About us / Contact

The Classical Music Network

Montréal

Europe : Paris, Londn, Zurich, Geneva, Strasbourg, Bruxelles, Gent
America : New York, San Francisco, Montreal                       WORLD


Newsletter
Your email :

 

Back

Soaring Strings in Montréal

Montréal
Cabaret Le Lion d’Or
09/27/2011 -  
Reinhold Glière: Eight Pieces for Violin and Cello: Scherzo, opus 39 n° 7
Selga Mence: Andante et Allegretto
Arthur Honegger: Sonatine for Violin and Cello, H. 80: 3rd Movement (Allegro)
Johan August Halvorsen: Sarabande con variazioni (Thême de Händel)
Sébastien Lépine: Fantaisie Rock’n d’Roll
Maurice Ravel: Sonata for Violin and Cello: 2nd Movement (Très vif)
Antoine Bareil: Gros insectes
Edgar Meyer: Concert Duo: 1st movement
George Frideric Handel: Keyboard Suite n° 7 in G minor, HWV 432: Passacaglia (arrangement Johan August Halvorsen)

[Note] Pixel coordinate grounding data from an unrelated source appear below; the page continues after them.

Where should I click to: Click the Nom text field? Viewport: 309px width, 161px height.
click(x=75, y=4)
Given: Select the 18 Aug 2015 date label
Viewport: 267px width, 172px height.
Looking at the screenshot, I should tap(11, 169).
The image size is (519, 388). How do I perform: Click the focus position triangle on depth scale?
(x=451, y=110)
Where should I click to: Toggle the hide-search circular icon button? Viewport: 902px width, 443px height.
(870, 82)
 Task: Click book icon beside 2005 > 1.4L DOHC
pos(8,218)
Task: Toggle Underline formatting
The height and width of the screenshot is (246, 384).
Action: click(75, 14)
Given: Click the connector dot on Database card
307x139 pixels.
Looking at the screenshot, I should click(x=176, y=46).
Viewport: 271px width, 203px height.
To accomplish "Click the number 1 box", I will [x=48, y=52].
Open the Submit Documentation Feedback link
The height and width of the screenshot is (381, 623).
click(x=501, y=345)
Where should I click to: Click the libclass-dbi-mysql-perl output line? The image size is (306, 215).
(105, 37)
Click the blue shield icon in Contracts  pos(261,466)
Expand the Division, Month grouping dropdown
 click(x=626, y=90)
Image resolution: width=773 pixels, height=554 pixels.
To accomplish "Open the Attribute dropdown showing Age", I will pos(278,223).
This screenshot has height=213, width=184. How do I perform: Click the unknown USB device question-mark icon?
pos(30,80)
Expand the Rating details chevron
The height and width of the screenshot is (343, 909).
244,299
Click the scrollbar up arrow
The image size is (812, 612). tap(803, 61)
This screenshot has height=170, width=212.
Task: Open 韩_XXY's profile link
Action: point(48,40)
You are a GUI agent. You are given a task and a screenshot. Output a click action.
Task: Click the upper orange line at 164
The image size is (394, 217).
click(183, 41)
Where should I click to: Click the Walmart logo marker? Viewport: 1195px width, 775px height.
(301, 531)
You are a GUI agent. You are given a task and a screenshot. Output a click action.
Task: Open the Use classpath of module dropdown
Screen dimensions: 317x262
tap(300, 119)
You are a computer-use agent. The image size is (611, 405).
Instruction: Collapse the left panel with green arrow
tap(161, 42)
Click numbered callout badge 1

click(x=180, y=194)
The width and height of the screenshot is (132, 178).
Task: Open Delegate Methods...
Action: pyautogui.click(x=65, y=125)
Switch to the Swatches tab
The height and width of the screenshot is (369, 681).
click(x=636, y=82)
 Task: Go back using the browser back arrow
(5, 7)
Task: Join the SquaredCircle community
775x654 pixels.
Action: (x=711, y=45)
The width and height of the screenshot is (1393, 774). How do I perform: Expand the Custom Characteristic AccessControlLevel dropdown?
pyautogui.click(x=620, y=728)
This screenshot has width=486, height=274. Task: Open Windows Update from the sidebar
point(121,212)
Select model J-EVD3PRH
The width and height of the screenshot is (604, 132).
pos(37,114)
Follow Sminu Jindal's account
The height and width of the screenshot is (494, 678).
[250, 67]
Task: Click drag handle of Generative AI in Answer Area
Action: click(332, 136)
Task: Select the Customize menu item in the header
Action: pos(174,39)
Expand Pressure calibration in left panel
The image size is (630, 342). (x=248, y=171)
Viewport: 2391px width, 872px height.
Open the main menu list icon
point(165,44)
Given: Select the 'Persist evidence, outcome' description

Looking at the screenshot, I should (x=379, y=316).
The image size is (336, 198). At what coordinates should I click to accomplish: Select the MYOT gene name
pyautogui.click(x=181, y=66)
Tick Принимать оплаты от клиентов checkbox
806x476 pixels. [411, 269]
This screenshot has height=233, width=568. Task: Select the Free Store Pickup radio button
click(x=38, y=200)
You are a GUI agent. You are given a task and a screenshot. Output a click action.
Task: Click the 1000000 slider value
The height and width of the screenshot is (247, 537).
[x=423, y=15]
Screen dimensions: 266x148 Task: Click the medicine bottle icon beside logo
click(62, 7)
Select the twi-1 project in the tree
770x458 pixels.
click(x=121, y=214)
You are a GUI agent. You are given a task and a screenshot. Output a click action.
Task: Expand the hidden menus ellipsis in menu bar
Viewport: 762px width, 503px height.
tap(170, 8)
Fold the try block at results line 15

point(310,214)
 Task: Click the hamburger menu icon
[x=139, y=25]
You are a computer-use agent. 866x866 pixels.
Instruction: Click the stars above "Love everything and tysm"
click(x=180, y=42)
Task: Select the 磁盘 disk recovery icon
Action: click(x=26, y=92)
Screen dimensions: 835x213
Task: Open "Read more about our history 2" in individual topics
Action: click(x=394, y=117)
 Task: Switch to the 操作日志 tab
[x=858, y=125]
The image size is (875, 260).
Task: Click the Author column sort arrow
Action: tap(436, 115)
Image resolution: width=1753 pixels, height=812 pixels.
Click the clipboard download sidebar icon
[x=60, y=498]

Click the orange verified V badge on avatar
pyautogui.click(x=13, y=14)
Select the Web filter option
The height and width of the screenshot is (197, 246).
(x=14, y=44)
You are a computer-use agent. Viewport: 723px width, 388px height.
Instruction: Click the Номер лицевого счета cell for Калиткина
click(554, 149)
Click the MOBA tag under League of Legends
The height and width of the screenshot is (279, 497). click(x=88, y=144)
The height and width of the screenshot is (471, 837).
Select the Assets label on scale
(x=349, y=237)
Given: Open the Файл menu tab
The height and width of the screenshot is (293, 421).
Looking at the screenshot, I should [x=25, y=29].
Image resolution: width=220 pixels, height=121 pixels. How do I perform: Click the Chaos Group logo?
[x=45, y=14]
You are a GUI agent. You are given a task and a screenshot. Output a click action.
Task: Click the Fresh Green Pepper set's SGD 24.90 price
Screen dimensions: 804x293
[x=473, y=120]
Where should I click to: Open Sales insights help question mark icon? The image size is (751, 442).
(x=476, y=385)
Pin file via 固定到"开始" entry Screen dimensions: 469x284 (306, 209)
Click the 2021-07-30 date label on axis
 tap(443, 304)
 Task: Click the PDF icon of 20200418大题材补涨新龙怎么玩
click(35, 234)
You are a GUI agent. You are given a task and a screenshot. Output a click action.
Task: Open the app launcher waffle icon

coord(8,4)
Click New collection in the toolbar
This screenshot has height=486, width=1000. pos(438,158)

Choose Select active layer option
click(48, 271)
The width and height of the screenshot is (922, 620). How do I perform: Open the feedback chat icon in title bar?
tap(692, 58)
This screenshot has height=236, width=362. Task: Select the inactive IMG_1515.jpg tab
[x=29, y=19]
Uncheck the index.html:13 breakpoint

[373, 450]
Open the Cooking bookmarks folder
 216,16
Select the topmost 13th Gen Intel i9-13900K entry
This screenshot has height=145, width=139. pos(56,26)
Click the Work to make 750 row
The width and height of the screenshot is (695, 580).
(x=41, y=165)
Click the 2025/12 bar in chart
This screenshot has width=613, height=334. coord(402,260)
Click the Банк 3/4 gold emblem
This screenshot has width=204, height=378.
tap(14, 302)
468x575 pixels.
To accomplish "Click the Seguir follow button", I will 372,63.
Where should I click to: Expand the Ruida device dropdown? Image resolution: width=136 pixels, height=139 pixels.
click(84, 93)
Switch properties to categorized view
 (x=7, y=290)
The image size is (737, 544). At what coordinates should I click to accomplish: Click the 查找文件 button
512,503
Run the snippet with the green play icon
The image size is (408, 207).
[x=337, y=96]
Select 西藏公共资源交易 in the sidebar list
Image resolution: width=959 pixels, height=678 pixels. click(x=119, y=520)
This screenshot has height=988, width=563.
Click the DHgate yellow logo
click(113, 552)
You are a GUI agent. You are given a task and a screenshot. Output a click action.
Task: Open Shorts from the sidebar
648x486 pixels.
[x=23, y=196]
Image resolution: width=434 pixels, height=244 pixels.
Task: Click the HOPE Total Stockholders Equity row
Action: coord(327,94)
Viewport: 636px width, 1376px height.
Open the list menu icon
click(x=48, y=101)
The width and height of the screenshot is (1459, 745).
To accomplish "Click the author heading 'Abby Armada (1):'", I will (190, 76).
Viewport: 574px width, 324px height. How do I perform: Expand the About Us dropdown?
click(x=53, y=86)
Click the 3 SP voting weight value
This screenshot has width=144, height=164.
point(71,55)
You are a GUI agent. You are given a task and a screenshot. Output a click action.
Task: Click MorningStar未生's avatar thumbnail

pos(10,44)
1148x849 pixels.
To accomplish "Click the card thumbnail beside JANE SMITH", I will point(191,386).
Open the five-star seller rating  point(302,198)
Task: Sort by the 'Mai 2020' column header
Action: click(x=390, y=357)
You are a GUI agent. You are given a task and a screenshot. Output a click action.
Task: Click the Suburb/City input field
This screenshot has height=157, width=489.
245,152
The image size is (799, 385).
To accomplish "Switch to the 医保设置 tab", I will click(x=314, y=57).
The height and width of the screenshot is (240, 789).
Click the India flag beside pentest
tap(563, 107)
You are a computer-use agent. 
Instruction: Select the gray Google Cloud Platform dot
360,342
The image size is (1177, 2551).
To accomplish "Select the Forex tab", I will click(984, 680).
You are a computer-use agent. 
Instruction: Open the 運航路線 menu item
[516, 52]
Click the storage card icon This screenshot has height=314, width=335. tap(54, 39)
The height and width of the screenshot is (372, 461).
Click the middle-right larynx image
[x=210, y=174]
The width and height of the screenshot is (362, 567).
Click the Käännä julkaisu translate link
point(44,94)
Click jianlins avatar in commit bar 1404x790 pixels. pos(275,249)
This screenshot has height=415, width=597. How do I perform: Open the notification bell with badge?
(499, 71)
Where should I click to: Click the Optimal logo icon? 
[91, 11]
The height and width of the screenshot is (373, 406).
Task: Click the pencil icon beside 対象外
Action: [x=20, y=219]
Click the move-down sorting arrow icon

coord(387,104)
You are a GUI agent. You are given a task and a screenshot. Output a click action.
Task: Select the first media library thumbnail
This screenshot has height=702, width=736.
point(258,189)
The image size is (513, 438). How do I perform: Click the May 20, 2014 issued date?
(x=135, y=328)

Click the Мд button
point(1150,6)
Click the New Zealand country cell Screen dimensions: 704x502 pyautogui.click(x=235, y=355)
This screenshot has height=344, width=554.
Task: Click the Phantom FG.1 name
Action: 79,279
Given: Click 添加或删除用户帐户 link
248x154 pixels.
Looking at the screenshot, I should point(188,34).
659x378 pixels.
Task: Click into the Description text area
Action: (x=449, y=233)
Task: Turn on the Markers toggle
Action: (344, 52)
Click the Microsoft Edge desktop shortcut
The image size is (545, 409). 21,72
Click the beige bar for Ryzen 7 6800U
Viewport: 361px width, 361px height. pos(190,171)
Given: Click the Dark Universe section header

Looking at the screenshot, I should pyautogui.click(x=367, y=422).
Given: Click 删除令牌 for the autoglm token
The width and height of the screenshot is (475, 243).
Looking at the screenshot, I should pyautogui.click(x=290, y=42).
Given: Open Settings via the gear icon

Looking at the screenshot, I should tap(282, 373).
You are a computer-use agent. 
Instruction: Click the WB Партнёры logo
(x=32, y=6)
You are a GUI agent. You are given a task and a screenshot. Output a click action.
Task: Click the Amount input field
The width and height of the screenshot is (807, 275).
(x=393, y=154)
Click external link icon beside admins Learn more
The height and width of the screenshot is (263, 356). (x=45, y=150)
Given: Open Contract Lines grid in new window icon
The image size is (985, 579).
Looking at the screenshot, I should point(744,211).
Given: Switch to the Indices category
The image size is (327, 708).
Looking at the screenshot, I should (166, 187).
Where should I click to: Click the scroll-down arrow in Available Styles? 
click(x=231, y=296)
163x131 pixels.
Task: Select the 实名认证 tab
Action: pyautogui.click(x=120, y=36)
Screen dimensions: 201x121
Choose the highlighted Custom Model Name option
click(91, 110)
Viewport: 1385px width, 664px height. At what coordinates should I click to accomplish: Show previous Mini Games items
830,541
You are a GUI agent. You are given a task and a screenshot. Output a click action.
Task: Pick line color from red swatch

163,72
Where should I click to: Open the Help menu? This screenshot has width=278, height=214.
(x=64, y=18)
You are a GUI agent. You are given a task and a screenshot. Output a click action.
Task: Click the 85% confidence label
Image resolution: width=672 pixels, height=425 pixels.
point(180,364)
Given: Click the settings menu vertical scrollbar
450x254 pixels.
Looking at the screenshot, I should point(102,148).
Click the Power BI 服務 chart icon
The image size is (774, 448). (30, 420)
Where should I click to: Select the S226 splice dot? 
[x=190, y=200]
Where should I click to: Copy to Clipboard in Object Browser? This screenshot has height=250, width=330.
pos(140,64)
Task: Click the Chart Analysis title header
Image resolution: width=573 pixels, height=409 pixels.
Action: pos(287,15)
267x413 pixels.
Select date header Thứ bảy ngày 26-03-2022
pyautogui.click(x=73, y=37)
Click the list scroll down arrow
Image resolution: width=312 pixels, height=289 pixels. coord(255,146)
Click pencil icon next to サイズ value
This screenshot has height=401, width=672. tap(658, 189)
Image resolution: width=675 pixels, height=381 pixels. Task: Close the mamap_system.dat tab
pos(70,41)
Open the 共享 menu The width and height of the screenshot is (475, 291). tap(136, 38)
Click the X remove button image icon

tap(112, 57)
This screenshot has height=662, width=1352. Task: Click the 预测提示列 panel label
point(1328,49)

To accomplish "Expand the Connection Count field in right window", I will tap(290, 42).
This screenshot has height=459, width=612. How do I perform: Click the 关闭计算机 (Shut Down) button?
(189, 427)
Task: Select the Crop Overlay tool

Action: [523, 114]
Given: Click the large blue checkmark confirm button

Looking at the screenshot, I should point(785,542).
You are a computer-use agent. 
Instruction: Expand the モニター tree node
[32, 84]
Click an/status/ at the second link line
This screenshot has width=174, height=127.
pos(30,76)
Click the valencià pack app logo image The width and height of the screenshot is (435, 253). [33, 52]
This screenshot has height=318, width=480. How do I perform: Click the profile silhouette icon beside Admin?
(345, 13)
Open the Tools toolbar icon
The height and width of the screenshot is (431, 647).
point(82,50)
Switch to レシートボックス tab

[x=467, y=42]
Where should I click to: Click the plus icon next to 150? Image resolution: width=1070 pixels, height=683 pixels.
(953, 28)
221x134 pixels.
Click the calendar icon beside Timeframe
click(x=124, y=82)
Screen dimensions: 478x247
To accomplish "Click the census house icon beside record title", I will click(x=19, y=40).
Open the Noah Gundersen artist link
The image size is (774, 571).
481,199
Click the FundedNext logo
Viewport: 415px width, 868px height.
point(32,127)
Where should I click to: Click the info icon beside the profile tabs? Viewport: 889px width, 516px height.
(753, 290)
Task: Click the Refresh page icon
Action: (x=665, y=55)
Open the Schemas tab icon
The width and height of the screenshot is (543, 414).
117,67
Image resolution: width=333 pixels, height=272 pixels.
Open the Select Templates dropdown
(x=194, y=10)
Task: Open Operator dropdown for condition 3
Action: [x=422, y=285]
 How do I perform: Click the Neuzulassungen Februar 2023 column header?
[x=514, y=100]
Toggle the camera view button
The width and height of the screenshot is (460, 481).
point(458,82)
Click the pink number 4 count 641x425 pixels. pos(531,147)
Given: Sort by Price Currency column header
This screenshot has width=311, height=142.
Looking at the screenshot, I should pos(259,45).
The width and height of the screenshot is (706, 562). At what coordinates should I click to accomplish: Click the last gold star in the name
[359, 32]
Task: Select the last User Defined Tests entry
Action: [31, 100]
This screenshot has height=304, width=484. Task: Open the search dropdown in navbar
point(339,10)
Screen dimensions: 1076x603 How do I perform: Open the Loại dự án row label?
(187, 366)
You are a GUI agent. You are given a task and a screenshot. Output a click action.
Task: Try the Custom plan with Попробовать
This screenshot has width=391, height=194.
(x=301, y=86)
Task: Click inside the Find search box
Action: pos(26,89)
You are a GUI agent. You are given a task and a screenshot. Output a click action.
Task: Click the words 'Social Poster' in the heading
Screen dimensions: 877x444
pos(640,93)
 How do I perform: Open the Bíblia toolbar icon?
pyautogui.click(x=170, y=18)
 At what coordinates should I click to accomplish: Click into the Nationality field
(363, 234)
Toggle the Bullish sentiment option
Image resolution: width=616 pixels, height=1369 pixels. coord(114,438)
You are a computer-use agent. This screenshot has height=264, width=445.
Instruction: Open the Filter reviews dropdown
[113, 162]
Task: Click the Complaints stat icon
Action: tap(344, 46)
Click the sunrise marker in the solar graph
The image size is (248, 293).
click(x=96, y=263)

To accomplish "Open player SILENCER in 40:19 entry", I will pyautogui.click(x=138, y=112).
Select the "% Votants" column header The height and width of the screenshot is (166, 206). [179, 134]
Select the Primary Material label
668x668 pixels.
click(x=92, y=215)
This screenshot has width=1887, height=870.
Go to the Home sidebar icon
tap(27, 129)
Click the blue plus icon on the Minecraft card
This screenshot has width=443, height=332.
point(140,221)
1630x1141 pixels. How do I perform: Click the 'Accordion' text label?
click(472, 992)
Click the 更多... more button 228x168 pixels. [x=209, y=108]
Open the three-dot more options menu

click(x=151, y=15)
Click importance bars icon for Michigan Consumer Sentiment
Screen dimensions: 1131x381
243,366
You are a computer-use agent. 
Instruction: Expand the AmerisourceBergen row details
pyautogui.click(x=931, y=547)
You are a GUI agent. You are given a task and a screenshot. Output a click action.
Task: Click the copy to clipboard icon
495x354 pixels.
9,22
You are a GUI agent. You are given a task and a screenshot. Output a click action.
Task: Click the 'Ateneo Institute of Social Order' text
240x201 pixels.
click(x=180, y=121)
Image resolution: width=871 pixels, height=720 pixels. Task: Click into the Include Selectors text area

Cordes en délire: Antoine Bareil (Violin), Sébastien Lépine (Cello)


Cordes en délire (© Courtesy of Orgue et Couleurs)


Montréal has so many music festivals that it’s difficult to keep track of them let alone attend them all. Tuesday evening I heard the duo “Cordes en délire” (Soaring Strings) as part the 13th edition of “Orgue et couleurs” (Organ and Colours), which offers two annual festivals—“Festival d’automne” (The Autumn Festival) and “Concerts populaires de Montréal” (Popular Concerts Montréal).


Violinist Antoine Bareil and cellist Sébastien Lépine, who comprise “Cordes en délire”, have been performing together since 2006, specializing in challenging and off-beat compositions from the 20th and 21st centuries. On Tuesday they offered a exciting array of works interspersed with rollicking repartee in a cabaret setting.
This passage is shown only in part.